■ **EXERCISE DESCRIPTION**:
The response should be the lines of the data, starting at the first and ending at the one that contains "Open the 金沙县茶园 LED screen tile", copied without change.
*** Opening of EXTRACTED DATA ***
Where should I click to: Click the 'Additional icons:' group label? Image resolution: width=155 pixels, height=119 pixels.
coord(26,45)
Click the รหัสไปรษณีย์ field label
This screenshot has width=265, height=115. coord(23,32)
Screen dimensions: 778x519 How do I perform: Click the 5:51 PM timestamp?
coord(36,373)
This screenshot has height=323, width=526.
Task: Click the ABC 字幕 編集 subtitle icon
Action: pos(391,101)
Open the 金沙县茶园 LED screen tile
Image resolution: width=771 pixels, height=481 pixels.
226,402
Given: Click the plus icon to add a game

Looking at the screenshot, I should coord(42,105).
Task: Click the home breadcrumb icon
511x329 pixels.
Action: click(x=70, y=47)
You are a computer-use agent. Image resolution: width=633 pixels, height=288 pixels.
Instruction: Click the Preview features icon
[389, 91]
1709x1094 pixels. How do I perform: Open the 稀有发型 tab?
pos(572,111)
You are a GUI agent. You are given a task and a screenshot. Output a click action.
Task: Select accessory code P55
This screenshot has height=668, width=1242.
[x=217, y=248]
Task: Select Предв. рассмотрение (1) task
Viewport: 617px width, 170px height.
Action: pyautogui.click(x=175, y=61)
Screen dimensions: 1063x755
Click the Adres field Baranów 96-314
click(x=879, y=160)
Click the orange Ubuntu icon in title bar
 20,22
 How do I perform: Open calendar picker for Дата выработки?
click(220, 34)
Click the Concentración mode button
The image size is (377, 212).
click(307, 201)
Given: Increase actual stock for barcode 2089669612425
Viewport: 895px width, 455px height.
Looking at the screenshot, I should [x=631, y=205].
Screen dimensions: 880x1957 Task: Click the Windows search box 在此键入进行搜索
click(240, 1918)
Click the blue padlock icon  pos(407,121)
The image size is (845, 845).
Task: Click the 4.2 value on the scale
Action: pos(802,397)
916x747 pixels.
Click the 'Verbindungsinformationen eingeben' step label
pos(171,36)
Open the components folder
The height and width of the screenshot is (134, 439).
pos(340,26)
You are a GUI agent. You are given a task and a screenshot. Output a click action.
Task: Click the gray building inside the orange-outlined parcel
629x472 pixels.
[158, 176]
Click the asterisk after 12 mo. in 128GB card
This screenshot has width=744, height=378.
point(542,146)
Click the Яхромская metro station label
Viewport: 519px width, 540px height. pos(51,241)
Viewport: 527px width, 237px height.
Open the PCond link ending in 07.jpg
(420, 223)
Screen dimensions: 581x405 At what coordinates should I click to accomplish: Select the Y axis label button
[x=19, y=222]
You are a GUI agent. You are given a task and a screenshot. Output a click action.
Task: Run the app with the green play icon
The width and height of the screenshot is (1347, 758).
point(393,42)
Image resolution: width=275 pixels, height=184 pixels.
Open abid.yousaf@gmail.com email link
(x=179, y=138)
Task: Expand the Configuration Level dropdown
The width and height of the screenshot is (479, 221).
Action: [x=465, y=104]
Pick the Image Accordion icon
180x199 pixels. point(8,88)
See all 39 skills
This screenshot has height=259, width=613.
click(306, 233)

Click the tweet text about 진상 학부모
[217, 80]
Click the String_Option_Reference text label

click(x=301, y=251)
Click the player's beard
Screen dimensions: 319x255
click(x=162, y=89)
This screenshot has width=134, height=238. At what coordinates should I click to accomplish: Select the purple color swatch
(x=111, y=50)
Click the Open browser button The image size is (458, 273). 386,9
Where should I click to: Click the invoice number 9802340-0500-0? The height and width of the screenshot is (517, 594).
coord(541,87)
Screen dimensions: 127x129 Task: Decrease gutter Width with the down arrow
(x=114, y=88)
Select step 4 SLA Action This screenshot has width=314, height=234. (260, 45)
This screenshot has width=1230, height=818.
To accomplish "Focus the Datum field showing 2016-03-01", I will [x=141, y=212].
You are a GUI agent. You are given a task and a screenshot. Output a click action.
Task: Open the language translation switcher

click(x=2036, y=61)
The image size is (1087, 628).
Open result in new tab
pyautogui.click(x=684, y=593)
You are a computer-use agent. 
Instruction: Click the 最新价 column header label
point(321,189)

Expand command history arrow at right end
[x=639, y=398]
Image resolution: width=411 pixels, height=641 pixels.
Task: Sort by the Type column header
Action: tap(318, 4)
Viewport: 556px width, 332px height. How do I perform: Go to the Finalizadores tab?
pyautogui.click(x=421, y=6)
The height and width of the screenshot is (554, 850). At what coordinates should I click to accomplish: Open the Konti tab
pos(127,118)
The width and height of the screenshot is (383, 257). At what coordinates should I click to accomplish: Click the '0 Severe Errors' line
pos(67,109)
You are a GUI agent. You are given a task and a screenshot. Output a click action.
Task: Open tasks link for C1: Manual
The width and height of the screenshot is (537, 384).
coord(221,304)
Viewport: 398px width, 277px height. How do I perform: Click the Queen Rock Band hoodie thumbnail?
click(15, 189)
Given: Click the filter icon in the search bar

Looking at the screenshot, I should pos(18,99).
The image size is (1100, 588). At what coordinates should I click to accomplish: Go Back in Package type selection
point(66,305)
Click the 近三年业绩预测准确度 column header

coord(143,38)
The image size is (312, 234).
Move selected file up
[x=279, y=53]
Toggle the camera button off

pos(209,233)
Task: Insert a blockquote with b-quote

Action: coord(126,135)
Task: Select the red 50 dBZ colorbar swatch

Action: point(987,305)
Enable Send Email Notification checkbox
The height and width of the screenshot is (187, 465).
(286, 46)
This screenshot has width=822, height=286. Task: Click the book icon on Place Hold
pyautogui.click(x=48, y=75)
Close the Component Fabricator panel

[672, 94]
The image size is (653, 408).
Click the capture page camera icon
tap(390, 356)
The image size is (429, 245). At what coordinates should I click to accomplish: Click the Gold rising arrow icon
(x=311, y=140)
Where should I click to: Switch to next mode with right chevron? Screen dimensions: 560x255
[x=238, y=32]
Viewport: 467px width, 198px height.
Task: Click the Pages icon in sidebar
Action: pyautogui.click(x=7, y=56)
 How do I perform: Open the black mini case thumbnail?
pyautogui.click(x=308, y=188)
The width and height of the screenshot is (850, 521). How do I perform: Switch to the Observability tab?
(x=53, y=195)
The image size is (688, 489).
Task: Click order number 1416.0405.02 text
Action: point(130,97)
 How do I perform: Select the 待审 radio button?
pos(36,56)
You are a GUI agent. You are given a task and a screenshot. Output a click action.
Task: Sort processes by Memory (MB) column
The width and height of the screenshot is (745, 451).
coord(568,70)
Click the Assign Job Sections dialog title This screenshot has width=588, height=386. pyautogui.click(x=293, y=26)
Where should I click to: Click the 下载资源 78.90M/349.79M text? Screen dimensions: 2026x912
*** Close of EXTRACTED DATA ***
■ **OUTPUT BELOW**:
Where should I click to: Click the 'Additional icons:' group label? Image resolution: width=155 pixels, height=119 pixels.
coord(26,45)
Click the รหัสไปรษณีย์ field label
This screenshot has width=265, height=115. coord(23,32)
Screen dimensions: 778x519 How do I perform: Click the 5:51 PM timestamp?
coord(36,373)
This screenshot has height=323, width=526.
Task: Click the ABC 字幕 編集 subtitle icon
Action: pos(391,101)
Open the 金沙县茶园 LED screen tile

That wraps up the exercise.